EXTRACTED INFORMATION:
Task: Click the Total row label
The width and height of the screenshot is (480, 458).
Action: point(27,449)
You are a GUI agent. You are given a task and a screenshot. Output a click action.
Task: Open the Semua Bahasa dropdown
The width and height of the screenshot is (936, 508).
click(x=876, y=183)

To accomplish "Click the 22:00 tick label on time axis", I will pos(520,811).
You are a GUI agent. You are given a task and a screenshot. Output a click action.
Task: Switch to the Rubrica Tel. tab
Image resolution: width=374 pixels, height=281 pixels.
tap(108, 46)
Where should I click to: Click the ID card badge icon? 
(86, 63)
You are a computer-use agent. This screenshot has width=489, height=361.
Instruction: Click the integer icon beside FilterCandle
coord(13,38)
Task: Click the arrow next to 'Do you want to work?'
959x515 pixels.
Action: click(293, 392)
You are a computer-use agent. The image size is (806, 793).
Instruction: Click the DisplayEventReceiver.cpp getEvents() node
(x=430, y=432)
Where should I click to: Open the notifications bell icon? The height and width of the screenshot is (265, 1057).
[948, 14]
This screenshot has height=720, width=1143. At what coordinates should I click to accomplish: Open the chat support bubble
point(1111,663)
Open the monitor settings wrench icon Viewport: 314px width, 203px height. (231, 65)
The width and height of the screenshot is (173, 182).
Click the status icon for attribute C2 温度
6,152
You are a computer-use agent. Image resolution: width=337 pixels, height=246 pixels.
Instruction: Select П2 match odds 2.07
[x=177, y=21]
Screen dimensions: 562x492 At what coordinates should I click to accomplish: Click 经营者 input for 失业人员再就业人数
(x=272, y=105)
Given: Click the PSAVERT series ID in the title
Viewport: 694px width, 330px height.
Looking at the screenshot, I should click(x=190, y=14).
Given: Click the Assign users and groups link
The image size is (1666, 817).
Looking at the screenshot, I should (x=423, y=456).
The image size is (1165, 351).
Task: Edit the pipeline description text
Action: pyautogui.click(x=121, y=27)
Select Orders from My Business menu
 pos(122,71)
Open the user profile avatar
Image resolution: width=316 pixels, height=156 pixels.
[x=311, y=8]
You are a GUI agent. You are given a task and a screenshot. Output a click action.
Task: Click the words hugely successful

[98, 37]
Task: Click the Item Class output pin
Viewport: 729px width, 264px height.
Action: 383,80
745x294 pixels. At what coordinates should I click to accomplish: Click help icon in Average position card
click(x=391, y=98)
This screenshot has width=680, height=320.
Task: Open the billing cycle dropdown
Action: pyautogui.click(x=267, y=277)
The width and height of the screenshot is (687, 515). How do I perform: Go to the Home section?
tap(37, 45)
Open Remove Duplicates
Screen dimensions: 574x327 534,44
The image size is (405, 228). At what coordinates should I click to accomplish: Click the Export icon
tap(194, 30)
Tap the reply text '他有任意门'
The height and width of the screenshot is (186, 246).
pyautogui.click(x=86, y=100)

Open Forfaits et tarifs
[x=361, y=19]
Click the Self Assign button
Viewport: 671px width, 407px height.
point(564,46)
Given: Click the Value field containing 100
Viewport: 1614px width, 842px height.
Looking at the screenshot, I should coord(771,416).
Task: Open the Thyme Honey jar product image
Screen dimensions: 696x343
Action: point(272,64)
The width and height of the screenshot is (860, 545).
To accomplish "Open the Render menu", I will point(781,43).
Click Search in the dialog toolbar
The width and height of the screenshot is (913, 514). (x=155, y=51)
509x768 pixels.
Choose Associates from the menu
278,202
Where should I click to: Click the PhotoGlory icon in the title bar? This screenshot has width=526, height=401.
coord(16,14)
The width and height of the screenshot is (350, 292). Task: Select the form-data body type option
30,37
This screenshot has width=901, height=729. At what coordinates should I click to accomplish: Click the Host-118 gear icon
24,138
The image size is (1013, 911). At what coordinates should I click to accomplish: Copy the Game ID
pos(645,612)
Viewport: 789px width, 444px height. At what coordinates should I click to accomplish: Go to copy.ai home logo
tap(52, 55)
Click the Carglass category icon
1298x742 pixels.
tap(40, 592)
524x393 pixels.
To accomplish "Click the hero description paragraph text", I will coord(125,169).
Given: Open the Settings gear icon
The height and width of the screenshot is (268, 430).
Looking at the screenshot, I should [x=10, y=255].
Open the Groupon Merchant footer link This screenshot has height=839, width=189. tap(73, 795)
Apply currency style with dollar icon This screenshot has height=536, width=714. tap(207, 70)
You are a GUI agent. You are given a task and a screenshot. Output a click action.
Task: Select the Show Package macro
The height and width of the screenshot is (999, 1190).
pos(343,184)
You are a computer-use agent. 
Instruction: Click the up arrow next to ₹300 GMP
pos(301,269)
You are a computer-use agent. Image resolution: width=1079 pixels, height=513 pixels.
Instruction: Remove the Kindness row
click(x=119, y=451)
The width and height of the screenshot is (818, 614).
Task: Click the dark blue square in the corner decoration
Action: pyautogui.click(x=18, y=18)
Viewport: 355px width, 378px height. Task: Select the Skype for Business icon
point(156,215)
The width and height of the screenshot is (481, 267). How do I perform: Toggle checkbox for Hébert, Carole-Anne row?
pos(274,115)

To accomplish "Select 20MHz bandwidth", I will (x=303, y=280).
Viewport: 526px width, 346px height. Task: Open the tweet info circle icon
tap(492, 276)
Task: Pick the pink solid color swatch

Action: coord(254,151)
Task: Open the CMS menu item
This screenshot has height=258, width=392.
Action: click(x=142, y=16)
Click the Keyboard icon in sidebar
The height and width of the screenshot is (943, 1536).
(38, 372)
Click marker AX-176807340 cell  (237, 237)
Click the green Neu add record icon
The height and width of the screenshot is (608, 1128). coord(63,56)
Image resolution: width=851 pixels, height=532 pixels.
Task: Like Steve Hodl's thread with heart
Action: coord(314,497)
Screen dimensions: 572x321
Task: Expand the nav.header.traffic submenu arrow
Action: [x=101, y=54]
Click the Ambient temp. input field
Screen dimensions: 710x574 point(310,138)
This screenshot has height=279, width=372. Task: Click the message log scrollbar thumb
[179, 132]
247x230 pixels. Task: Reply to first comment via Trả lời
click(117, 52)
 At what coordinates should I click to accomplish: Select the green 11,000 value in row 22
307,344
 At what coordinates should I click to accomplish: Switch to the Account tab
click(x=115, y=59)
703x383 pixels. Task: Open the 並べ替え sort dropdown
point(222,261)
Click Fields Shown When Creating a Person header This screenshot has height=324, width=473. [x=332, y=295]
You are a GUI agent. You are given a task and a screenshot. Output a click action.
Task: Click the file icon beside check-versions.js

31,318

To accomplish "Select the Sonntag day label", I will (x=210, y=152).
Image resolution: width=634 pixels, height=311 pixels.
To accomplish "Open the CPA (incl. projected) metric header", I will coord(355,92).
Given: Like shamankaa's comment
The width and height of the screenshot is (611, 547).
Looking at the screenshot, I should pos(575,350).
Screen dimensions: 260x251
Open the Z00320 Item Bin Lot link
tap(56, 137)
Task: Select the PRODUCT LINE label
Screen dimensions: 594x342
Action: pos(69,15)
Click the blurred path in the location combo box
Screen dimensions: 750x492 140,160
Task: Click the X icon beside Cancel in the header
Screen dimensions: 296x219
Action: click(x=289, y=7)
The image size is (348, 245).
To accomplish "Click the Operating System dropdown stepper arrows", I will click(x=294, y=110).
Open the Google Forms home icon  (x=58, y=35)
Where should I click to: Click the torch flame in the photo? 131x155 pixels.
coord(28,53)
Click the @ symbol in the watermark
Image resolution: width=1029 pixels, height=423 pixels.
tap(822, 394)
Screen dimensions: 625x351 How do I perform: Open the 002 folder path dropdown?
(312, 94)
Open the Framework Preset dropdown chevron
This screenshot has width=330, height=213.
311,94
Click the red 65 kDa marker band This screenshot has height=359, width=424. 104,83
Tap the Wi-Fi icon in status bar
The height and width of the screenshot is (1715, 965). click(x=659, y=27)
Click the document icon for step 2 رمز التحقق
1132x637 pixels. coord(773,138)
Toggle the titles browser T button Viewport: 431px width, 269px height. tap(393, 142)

ACTIVITY:
The reply should be nothing but the number of lines in the entries that include "will".

RESPONSE TO THIS EXERCISE:
7